*** Data shown ***
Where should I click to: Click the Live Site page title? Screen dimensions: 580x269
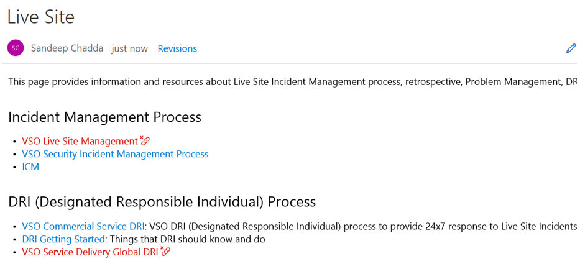[40, 17]
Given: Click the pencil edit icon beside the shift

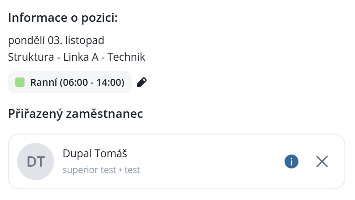Looking at the screenshot, I should tap(142, 83).
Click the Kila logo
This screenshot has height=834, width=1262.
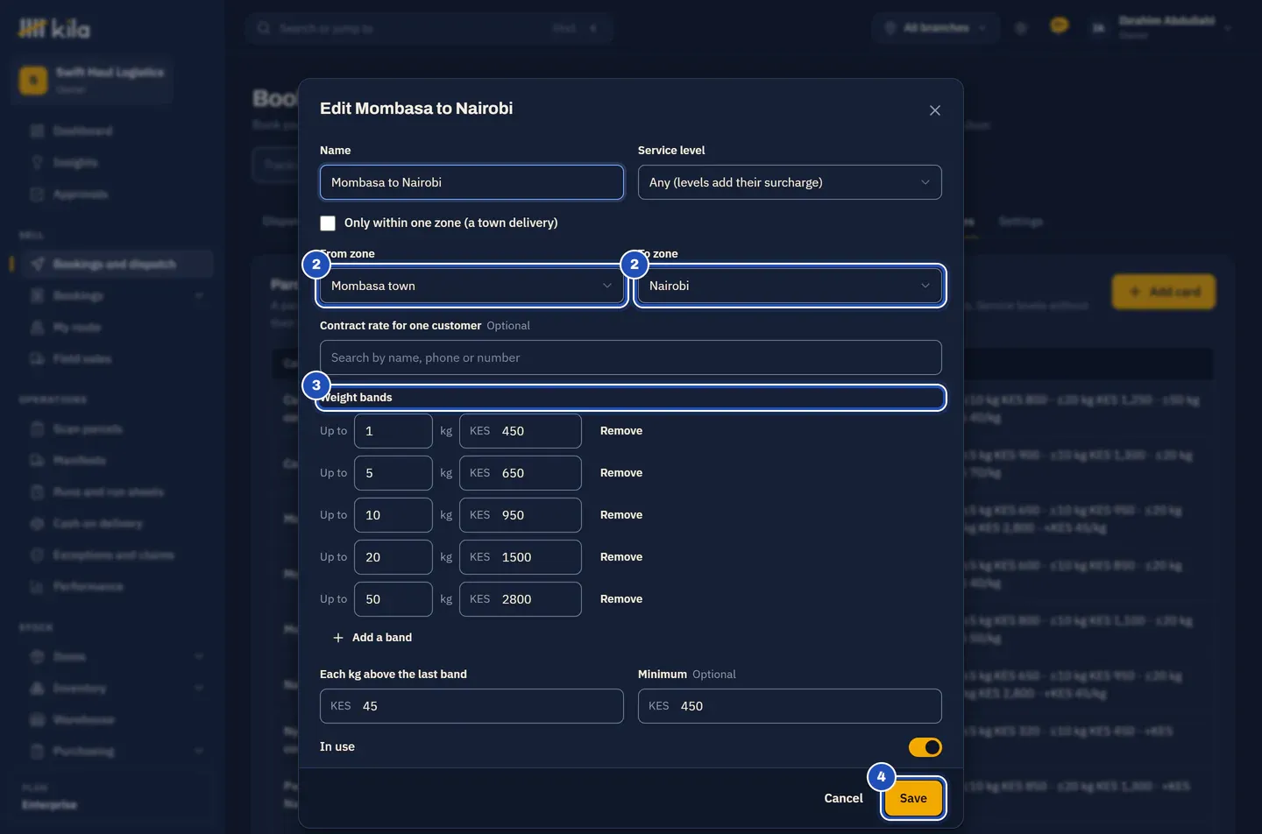pyautogui.click(x=54, y=29)
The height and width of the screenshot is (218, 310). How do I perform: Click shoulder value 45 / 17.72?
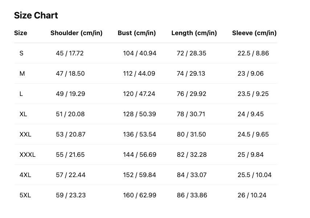(x=70, y=53)
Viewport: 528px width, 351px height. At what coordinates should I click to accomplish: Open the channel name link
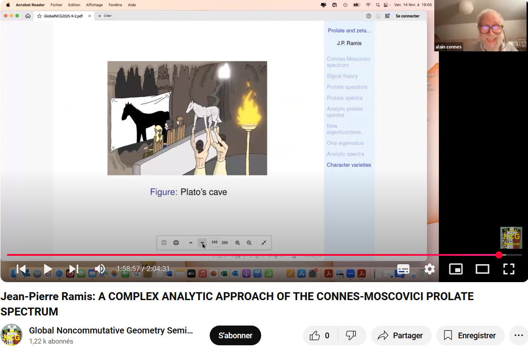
***
## [Assignment]
Exactly the lines from the line containing "Given: Click the" to the end of the records need to be copied, both ends included, with pictures left out.

## [Written response]
Given: Click the pencil edit icon beside the shift

Looking at the screenshot, I should tap(142, 83).
Click the Kila logo
This screenshot has height=834, width=1262.
pyautogui.click(x=54, y=29)
The height and width of the screenshot is (218, 310). How do I perform: Click shoulder value 45 / 17.72?
(x=70, y=53)
Viewport: 528px width, 351px height. At what coordinates should I click to accomplish: Open the channel name link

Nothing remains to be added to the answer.